The International Correspondence Chess Federation (ICCF) held their 49th meeting in Daytona Beach, Florida from September 18-22, 2000. This was the first time ever that the ICCF Congress was held in the United States. Several months prior to the meeting, Allan suggested to the meeting organizer, Ruth Ann Fay, that it might be appropriate to arrange for a special commemorative cancellation with the U.S. Postal Service. After all, traditional correspondence chess requires a postmark!
The ICCF logo was used and enhanced with the words "Millenium Congress Station" (unfortunately, Millennium was misspelled) and made available at the main Daytona Beach Post Office during the Congress and for one month following by special order. The following image is from the U.S. Postal Bulletin 22032 (9-7-00) p.69.
The cancel itself was dated September 16-22 and was made available on Saturday, September 16, the first day of the Congress. We showed up at the Post Office on Monday, September 18 and discovered that the postmark had not previously been used. The actual first day of use of the postmark was therefore September 18. To our knowledge, eight covers were sent by registered mail on that first day and those received a backstamp bearing a specific date.
We also know of a few registered covers mailed on September 19 and also a few mailed on September 22, the last day of the Congress.
As in obvious from these images, red and black ink were available for the cancel, though the post office usually applied the cancels in red ink unless black was requested. At our request, the post office applied the black cancel to about 20 of the post cards prepared for general mailing. Of the eight registered covers mailed on the first day, four bear red ink and 4 black ink.
These two covers bear the signatures of many of the Congress attendees. The cover above is a special prize because it bears the names of four World Correspondence chess champions! These covers were, however, never placed in the post!

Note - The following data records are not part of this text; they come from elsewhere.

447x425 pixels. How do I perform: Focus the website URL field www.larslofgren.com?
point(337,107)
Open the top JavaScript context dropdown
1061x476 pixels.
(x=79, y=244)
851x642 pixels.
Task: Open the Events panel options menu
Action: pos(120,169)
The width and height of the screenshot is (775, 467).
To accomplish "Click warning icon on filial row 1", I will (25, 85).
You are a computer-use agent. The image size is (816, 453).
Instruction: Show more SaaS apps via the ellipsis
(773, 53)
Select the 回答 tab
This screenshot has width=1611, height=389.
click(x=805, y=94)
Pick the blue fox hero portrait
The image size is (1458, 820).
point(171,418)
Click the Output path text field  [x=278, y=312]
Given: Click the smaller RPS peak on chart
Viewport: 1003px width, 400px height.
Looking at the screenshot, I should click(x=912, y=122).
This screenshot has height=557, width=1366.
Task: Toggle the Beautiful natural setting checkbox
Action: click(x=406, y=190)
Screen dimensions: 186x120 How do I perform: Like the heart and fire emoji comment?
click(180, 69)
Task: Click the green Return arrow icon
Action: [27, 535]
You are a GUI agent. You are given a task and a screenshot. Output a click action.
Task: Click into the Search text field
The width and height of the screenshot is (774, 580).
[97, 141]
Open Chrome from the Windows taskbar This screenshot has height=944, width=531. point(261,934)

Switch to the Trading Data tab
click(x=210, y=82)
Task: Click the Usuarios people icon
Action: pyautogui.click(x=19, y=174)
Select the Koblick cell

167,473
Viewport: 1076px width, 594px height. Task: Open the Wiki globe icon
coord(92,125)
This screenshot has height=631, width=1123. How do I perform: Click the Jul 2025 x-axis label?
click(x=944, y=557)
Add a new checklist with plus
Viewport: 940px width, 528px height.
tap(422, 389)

These final two covers were carried through the post. Note the additional postmark from the Daytona post office
Regular letters and postcards were delivered to the post office daily from the Congress by courier. We estimate that 75-100 were posted each day during the event beginning on September 18. The vast majority received the special postmark in red ink and were also postmarked with the normal black postmark bearing the specific date. Jon Edwards, and perhaps others, mailed in requests for postmarks ahead of the event. All of these received the red postmark, but without the additional black postmark. Rather, the Daytona Post Office placed this group of envelopes within an official envelope and returned them through the post in that manner.
In sum, the vast majority of special ICCF Congress postmarks were cancelled in red ink and those that were actually mailed received an additional regular postmark in black with the date. There were a limited number of registered covers prepared. We cannot know for sure but we estimate a total of 12-15 in total.
* This article first appeared in the Chesstamp Review, October-December, 2000, pp. 132-133.